Podstawowym celem edukacji jest pomaganie uczniom w stawaniu się ludźmi samodzielnymi, to znaczy takimi, którzy będą między innymi chcieli i potrafili poszerzać swoją wiedzę również po zakończeniu formalnej edukacji. Samodzielni uczniowie są zmotywowani do nauki, posiadają szeroki zakres wiedzy i umiejętności, potrafią planować, nadzorować i kontrolować poszczególne etapy procesu uczenia się. Zdolności te są z kolei wynikiem nie tylko sprawnego funkcjonowania pamięci, ale również wiedzy o niej i umiejętności regulowania jej pracy.

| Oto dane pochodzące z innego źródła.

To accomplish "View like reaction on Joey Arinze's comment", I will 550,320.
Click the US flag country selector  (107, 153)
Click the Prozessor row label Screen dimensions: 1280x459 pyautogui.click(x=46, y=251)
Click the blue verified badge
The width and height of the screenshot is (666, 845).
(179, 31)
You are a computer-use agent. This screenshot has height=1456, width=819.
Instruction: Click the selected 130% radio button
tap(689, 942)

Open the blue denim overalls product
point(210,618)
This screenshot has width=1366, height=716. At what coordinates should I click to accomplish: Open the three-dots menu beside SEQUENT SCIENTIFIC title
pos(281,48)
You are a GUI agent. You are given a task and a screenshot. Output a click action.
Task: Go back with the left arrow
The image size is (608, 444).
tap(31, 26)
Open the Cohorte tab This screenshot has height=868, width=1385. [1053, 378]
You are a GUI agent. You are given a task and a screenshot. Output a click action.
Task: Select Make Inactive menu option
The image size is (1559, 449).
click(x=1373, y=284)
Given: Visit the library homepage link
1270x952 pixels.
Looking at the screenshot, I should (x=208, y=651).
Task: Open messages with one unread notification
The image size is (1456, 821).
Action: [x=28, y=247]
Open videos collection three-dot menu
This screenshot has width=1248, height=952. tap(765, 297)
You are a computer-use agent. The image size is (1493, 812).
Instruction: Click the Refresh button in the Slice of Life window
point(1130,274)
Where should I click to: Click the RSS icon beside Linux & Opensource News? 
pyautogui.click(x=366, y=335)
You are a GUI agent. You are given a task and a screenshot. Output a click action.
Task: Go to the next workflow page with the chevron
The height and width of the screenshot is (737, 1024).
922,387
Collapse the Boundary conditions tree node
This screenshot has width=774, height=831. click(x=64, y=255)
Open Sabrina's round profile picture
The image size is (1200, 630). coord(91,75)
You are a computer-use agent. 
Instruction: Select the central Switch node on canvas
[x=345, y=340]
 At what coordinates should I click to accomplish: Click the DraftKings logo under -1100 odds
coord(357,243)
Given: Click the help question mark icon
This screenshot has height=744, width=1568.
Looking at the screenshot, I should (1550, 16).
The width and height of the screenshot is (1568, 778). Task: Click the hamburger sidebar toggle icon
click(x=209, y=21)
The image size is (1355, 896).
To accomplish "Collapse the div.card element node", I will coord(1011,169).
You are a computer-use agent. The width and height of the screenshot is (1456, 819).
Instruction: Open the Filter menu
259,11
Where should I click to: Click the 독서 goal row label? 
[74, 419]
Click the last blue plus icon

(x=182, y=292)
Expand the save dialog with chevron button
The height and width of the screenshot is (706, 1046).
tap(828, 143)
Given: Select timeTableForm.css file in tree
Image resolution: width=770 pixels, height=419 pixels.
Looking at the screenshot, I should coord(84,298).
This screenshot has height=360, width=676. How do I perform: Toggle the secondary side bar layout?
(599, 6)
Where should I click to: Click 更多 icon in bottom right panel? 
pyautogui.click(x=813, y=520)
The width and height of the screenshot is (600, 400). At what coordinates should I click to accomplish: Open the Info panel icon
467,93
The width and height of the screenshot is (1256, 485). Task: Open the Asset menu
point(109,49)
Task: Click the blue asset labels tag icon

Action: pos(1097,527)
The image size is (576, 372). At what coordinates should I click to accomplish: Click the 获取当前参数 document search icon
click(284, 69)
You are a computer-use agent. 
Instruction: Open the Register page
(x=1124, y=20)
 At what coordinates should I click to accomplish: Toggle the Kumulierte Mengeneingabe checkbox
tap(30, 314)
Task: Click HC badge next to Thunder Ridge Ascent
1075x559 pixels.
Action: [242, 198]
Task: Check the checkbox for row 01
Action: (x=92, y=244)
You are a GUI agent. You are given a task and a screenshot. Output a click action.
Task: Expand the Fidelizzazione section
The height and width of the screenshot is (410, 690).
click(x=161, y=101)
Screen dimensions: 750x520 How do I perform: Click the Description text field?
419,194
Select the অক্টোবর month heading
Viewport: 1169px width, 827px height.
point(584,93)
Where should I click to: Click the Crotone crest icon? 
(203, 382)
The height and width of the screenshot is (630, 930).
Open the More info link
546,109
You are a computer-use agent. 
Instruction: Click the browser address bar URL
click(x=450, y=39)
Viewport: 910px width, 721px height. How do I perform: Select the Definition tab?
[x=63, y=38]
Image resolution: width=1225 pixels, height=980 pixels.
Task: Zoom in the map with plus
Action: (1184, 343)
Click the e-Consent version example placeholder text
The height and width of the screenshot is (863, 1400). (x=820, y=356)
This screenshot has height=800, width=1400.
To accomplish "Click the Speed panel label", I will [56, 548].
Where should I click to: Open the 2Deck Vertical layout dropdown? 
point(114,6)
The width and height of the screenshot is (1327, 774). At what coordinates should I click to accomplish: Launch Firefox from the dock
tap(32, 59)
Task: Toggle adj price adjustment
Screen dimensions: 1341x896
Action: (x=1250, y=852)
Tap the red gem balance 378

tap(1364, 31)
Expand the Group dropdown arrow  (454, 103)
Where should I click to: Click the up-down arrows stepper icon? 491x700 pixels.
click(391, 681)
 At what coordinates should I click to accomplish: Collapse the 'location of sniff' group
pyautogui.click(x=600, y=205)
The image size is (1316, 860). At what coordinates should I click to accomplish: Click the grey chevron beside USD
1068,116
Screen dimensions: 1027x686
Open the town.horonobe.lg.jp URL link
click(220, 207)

Psychologia i pedagogika zainteresowały się funkcjonowaniem pamięci czterdzieści lat temu – w 1971 roku profesor John H. Flavell z Uniwersytetu Stanforda postawił pytanie: „O co nam tak naprawdę chodzi, gdy mówimy o rozwoju pamięci?”. Uczony doszedł do wniosku, że rozwój pamięci wiąże się przede wszystkim z nabywaniem zdolności do odpowiedniego organizowania i przechowywania informacji, szybkiego i skutecznego wyszukiwania ich w razie potrzeby oraz rozwoju wiedzy na temat uwarunkowań przebiegu tych procesów.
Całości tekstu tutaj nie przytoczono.